Luciano covered the first-degree murder trial of University of Virginia Lacrosse captain George Huguely, who was convicted in the death of his lover Yeardly Love, for Today, MSNBC, and Comcast Sports on February 22, 2012.

The case of Trayvon Martin

She was one of the national tv reporters covering the Trayvon Martin case in Sanford, Florida.
After it was discovered that the audio portion of George Zimmerman’s 9-1-1 call, reporting a potential burglary, was edited in a way that made Zimmerman sound racist by making an unprompted statement that Martin was black instead of answering the 911 dispatcher’s questions, Luciano was fired from NBC News on May 2, 2012.
NBC fired the producer in charge of editing the segment, as well as Luciano, for the error.
The incorrect alteration was deleted from all of Luciano’s coverage on the Trayvon Martin case on the Today website.

The edit, conducted by a Miami-based producer, was “a mistake and not a premeditated attempt to distort the phone call,” according to News president Steve Capus. It was done, according to the network, to satisfy a maximum time limit for the item, which is a regular strain in morning television. The producer was dismissed as a result of the blunder, and NBC News apologized for it on the air, claiming it was an “editing error in the production process.”

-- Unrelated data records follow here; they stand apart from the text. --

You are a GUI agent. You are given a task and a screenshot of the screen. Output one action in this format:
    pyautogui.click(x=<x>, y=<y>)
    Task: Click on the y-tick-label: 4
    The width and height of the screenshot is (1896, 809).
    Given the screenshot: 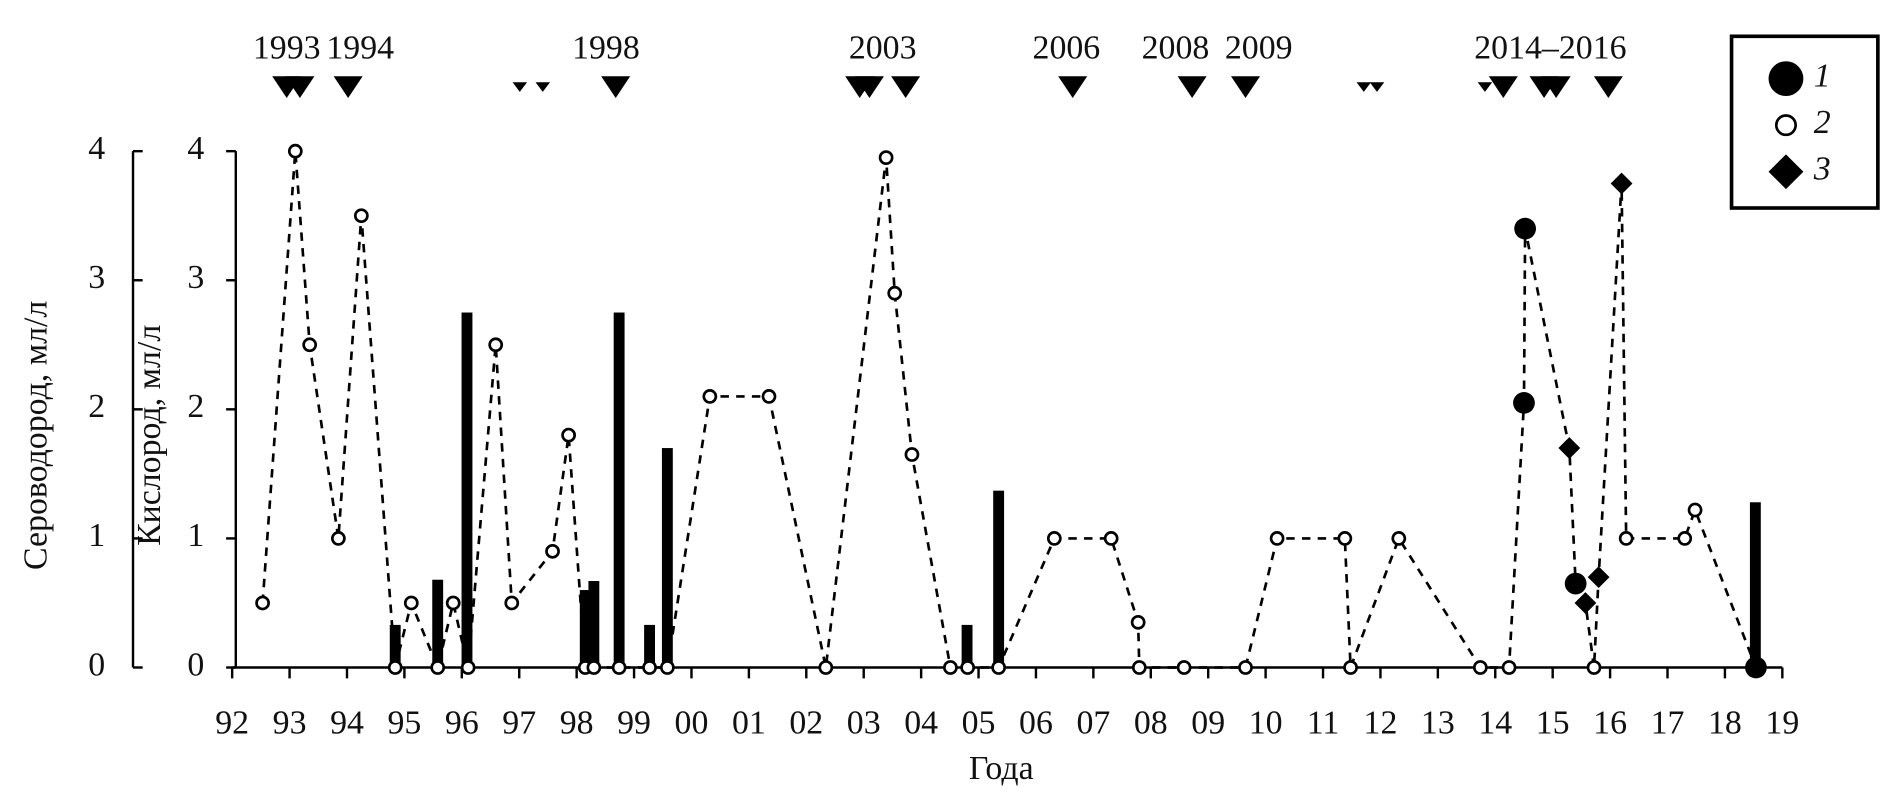 What is the action you would take?
    pyautogui.click(x=96, y=148)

On December 6, 2012, Luciano was listed as a defendant in a defamation lawsuit brought by George Zimmerman against NBC for erroneously editing and broadcasting his 911 call in order to promote a misleading narrative.
On July 13, 2013, Zimmerman’s criminal trial ended with a “not guilty” jury judgment and acquittal, enabling his lawsuit to move forward. Zimmerman’s case against NBC was dismissed in Florida courts, as was his later appeal.
Luciano has been a member of the United Nations Foundation Girl Up Campaign’s Advisory Board since 2013. She’s a speaker in the “Today I Am Brave” series.

She was a supporter and partner with St. Jude Children’s Research Hospital and Walk Now for Autism in 2010, as well as a spokesman for the Univision and Bill Gates Foundation’s “Es El Momento” Education Campaign. Guerras Ajenas, HBO Latinoamérica’s debut documentary feature, is directed and produced by Luciano.

Recognition

Luciano received a National Walter Cronkite Award for Excellence in Journalism and a Regional Edward R. Murrow Award for Continuous Coverage of the Northern California Wildfires in 2018 for her documentary, Puerto Rico Rises. Luciano has won five Emmys in Northern California.
Luciano was born in San Juan, Puerto Rico, and studied pre-medicine at Tufts University in Massachusetts.